## Supplied records
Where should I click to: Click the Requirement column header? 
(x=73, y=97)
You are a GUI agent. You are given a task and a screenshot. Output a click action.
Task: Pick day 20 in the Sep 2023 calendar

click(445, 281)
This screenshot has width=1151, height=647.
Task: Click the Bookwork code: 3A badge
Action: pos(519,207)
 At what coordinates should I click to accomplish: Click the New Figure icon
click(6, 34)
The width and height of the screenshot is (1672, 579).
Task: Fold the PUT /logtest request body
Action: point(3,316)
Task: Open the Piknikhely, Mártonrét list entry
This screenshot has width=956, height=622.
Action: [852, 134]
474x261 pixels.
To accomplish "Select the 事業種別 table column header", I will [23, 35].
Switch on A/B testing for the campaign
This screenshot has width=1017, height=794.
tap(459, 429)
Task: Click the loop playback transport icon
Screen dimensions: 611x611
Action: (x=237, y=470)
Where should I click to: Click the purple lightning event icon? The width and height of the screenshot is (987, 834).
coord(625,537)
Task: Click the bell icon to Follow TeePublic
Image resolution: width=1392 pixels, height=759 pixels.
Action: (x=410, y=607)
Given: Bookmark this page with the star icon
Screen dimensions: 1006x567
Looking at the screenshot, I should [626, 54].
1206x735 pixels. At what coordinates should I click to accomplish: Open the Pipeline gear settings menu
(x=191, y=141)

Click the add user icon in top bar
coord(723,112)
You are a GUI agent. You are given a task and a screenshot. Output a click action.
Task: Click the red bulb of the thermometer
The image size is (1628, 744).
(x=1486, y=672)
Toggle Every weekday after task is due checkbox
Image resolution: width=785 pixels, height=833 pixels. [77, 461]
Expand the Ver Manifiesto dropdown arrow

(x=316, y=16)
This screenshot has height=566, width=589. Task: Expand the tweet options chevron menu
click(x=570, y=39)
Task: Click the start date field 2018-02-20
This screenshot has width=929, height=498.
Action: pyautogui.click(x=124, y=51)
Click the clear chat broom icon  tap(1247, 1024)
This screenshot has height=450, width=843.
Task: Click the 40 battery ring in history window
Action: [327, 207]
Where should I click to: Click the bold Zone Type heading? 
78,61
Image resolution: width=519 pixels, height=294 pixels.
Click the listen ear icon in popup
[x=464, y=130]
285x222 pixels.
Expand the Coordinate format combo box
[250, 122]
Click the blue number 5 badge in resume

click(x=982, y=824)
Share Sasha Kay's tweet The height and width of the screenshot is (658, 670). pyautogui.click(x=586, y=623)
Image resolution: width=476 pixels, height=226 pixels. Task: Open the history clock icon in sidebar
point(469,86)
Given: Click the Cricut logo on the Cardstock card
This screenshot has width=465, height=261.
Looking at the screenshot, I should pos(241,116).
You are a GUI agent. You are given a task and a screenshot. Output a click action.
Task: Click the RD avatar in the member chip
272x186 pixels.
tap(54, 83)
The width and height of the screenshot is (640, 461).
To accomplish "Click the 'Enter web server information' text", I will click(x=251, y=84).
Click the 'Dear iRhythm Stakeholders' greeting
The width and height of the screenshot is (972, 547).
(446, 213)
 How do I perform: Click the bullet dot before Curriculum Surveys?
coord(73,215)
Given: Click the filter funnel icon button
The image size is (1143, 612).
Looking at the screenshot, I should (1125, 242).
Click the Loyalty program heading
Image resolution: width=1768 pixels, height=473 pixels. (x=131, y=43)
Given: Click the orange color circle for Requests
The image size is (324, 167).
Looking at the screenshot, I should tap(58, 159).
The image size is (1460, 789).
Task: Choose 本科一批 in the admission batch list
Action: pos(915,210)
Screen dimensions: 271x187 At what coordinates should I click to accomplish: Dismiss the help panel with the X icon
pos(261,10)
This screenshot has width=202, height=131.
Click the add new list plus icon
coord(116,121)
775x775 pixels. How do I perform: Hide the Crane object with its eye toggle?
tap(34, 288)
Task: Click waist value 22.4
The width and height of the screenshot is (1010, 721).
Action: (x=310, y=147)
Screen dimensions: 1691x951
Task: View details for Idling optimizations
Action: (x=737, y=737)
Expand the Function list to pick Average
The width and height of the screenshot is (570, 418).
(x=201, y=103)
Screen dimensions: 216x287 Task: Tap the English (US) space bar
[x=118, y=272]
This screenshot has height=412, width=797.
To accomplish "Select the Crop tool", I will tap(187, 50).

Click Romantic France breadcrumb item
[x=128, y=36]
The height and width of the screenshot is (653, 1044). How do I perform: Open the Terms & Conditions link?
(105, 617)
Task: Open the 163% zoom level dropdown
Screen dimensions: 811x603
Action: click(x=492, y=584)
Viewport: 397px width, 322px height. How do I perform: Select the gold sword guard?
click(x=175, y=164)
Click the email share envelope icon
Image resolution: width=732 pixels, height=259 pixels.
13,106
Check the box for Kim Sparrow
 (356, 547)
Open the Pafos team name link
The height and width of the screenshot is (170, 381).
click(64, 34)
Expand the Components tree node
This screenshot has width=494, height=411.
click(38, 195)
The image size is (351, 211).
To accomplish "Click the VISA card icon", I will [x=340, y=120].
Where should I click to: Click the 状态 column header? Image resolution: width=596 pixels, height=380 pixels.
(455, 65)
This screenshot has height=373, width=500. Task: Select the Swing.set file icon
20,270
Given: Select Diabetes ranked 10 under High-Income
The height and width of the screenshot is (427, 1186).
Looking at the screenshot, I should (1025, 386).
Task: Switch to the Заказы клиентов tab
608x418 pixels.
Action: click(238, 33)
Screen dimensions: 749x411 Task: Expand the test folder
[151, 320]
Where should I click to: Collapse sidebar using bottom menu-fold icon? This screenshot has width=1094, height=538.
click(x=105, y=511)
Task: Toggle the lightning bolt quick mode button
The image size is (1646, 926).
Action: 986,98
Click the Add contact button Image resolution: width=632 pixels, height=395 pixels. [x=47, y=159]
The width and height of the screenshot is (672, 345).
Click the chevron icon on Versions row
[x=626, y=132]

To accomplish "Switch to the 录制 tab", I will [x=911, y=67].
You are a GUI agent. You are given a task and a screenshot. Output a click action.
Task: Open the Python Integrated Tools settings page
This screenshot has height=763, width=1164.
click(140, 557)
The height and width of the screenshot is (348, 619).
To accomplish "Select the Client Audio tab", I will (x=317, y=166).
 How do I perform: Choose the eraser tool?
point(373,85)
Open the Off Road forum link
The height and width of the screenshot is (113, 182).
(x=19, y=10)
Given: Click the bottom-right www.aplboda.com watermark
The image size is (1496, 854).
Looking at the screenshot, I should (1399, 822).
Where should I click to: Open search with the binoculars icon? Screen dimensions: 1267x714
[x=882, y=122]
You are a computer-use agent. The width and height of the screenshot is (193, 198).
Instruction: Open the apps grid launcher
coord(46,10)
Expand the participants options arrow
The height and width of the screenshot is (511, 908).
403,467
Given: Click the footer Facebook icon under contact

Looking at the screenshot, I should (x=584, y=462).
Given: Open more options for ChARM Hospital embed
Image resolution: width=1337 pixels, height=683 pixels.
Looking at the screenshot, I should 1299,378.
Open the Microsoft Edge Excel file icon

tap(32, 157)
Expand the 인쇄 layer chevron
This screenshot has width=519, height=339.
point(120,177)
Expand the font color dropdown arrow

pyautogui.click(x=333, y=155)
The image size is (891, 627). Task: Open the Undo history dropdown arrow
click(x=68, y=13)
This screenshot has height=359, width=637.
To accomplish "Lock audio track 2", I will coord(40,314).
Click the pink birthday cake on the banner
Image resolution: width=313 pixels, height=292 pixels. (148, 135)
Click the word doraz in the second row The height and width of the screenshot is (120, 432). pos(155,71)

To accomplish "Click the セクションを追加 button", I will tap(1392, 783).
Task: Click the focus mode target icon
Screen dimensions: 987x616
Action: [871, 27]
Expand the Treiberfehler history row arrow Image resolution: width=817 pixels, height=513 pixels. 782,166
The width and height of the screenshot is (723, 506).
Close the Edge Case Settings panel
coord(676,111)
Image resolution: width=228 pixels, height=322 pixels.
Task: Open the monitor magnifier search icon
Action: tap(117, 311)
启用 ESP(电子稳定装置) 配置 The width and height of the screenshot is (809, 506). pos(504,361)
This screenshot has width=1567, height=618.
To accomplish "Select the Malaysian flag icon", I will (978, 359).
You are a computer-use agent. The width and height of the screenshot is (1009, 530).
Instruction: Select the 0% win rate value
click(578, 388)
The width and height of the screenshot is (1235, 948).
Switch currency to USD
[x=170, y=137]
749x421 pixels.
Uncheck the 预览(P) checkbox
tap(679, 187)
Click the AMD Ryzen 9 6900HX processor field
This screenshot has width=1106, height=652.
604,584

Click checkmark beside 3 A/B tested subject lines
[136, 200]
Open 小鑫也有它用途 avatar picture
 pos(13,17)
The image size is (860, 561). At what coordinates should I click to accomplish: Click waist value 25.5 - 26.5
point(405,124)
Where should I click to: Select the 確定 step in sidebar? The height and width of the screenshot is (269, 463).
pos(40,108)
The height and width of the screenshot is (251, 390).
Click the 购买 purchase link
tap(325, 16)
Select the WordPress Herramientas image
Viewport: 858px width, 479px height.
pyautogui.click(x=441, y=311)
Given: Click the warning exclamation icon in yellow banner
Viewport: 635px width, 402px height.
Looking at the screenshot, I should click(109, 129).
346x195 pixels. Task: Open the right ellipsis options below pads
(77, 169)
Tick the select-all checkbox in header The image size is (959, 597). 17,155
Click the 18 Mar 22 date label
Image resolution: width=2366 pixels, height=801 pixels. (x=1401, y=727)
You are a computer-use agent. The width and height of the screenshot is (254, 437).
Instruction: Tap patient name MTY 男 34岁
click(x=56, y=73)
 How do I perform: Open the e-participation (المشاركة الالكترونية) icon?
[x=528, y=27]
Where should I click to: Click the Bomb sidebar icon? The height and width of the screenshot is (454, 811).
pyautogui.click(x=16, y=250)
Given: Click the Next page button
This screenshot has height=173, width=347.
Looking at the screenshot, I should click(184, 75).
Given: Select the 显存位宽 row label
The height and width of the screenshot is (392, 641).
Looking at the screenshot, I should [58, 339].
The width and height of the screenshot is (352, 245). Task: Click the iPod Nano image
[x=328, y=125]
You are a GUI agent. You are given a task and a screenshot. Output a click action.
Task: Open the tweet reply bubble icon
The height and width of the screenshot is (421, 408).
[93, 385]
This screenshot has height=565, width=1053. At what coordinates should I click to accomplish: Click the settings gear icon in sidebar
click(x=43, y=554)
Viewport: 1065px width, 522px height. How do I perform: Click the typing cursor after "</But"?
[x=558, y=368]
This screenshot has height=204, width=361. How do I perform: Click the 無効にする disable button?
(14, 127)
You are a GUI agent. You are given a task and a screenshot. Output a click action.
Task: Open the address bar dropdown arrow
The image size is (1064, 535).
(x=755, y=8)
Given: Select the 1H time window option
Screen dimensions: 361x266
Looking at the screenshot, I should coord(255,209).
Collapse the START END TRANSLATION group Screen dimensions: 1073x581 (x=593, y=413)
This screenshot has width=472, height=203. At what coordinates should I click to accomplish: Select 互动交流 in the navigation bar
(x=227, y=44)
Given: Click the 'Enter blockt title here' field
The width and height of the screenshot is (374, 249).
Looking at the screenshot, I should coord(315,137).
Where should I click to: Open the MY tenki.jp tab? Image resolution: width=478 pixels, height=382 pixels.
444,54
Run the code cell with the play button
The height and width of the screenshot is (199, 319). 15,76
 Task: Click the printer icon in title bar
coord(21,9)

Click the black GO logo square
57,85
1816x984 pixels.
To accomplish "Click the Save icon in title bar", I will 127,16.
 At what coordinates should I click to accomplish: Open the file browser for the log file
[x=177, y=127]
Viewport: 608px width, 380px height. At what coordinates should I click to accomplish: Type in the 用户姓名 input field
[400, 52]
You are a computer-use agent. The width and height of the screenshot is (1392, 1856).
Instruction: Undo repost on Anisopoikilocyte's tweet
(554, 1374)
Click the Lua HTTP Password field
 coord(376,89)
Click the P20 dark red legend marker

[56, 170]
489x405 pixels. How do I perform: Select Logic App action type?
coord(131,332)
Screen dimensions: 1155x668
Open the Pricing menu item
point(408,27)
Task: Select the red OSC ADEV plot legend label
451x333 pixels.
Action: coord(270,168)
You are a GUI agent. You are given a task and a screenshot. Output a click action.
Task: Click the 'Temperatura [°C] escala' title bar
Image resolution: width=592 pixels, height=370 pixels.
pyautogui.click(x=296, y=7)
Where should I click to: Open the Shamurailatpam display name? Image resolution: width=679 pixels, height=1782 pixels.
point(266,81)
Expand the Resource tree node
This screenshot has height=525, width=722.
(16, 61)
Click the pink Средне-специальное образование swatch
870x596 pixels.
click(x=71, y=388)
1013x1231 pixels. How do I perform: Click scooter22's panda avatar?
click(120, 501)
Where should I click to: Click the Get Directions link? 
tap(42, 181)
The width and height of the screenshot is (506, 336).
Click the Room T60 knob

## What is asked
Please pull out each line of the items above that contains the word "value" and copy those lines unchanged.

## Task response
Task: Click waist value 22.4
Instruction: Select the 0% win rate value
The image size is (860, 561). At what coordinates should I click to accomplish: Click waist value 25.5 - 26.5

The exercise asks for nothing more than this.